▶ [Work request]
Skipping each picture, output the entries exactly as they stand below.

▶ [Collected data entries]

┌──

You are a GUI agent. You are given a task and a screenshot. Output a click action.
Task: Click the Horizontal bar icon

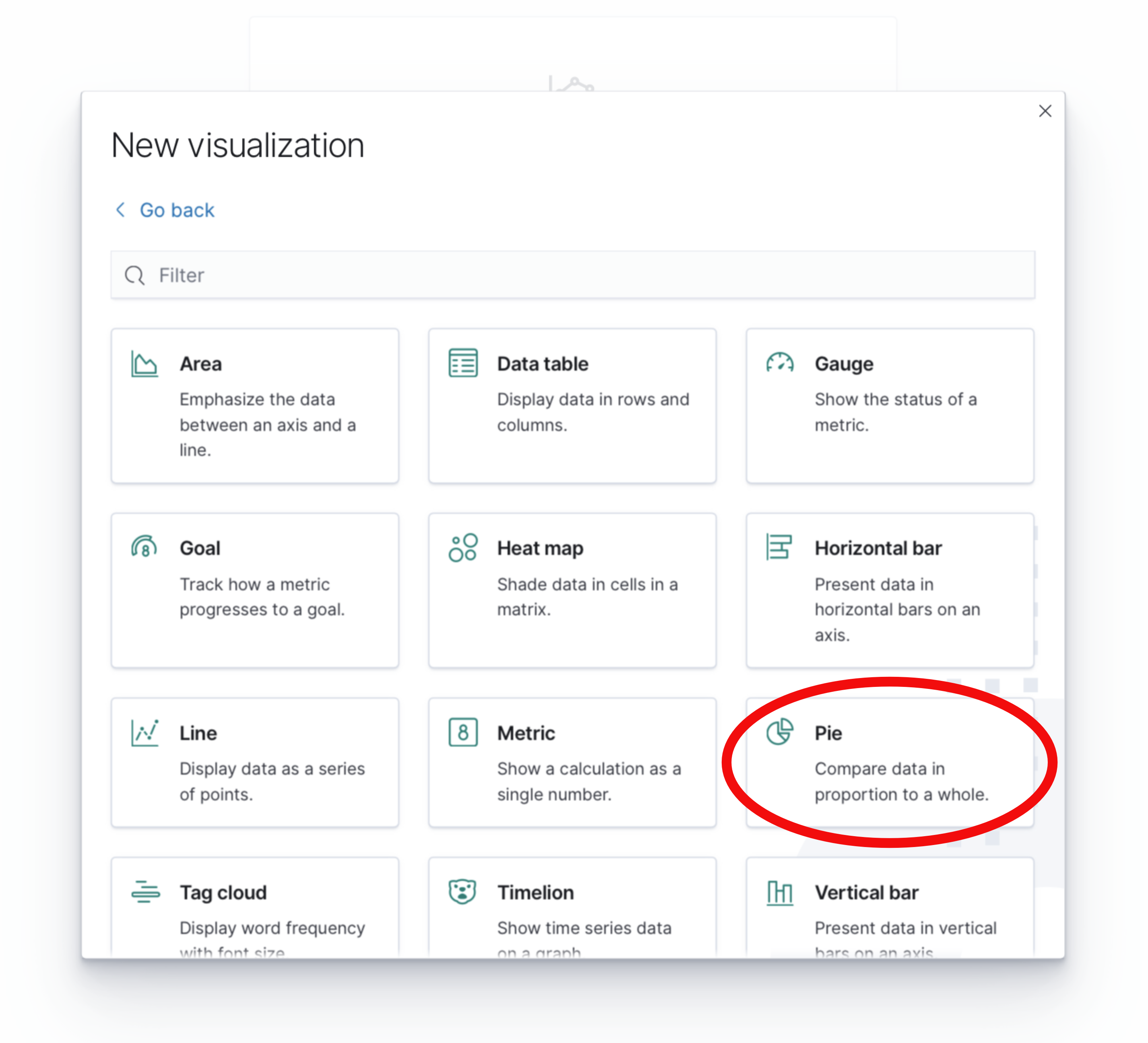click(779, 547)
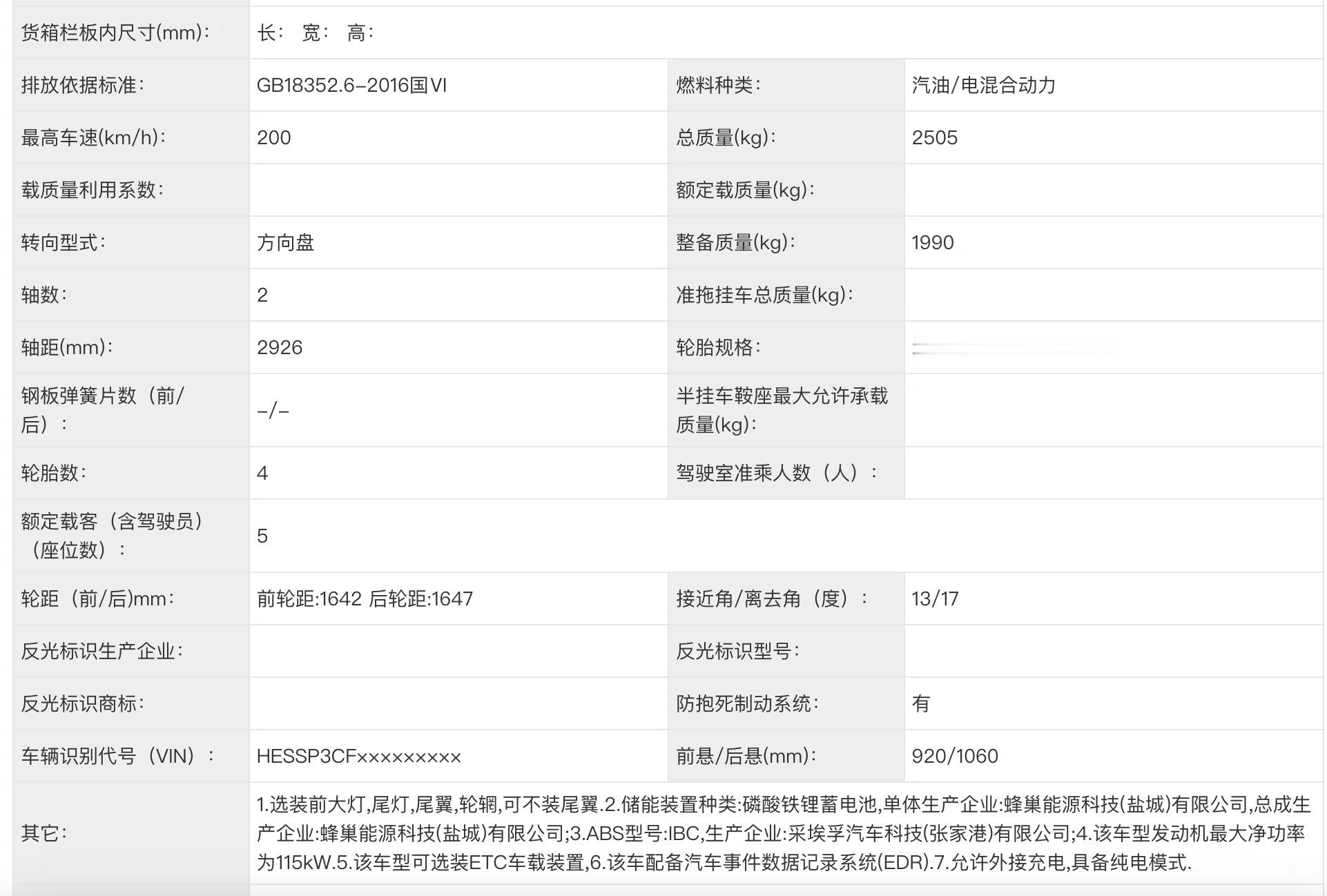Image resolution: width=1327 pixels, height=896 pixels.
Task: Select the curb weight value 1990
Action: click(x=932, y=243)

└──

▶ [Solution for this task]
You are a GUI agent. You are given a task and a screenshot. Output a click action.
Task: Click the Horizontal bar icon

click(779, 547)
Image resolution: width=1327 pixels, height=896 pixels.
Task: Select the curb weight value 1990
Action: click(x=932, y=243)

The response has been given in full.